Smaller pupils generally improve depth of focus (the same principle behind squinting to see more clearly), so this effect is unlikely to cause visual problems for most people. The study also checked whether these pupil changes altered the optical quality of the eye and found no significant difference. In practical terms, you probably wouldn’t notice this change at all.
Dry Eyes, Blurry Vision, and Sensitivity
A survey of more than 4,000 adolescents and young adults who used both traditional cigarettes and e-cigarettes (which deliver high nicotine doses) found that dual users were more likely to report dryness, redness, eye pain, blurry vision, light sensitivity, and headaches. This suggests that high or frequent nicotine exposure can contribute to eye discomfort, though it’s difficult to separate nicotine’s role from the other chemicals involved in vaping and smoking.
Nicotine gum delivers lower and more controlled doses of nicotine than vaping products, which often contain much higher concentrations. Still, if you’re chewing nicotine gum frequently throughout the day, the cumulative nicotine load could potentially contribute to mild symptoms like dryness or intermittent blurriness, particularly if you already have borderline dry eye.
Nicotine Gum vs. Continued Smoking
The most reassuring finding for people using nicotine gum to quit smoking comes from a large population-based study published in Scientific Reports. Compared to smokers who didn’t treat their habit at all, people who used nicotine replacement therapy had a 66% lower risk of developing macular degeneration. That’s a dramatic reduction, and it held up after adjusting for other health factors. The benefit was strongest with short-term NRT use, which is how nicotine gum is designed to be used: as a temporary bridge away from cigarettes.

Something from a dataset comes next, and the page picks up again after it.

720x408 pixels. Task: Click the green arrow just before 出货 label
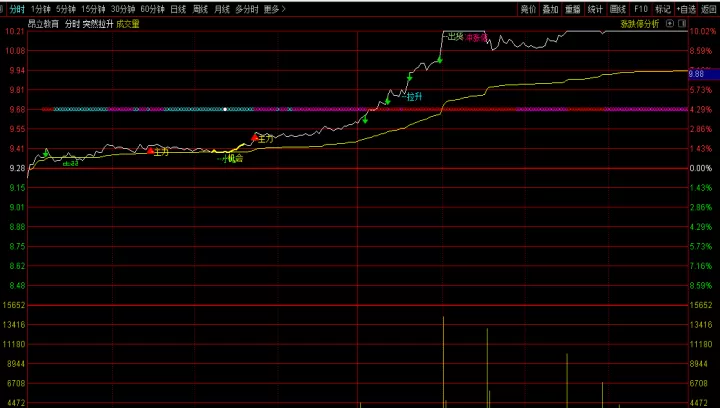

Long-term NRT use didn’t show the same protective pattern, which aligns with the idea that nicotine itself isn’t completely harmless to the eyes. But the takeaway is clear: if you’re choosing between continuing to smoke and using nicotine gum, your eyes are far better off with the gum. Cigarette smoke causes cataracts, macular degeneration, and glaucoma through mechanisms that have nothing to do with nicotine, including direct chemical irritation of the eye surface and widespread vascular damage from combustion byproducts.
What This Means in Practice
Nicotine gum is not risk-free for your eyes, but the effects documented so far are subtle and likely temporary. The retinal changes measured in studies required sensitive electrodiagnostic equipment to detect. The pupil constriction is too small to notice. The eye pressure concern, while worth monitoring if you have glaucoma or are at high risk, is driven primarily by smoking rather than nicotine alone.
If you’re experiencing new eye symptoms while using nicotine gum, such as persistent dryness, blurry vision, or light sensitivity, nicotine could be a contributing factor, especially at higher doses or with prolonged use. Reducing your dose or shortening your course of gum use may help. People with existing eye conditions like glaucoma or severe dry eye should mention their nicotine gum use to their eye care provider, since even small changes in eye pressure or tear film quality can matter when you’re already on the edge.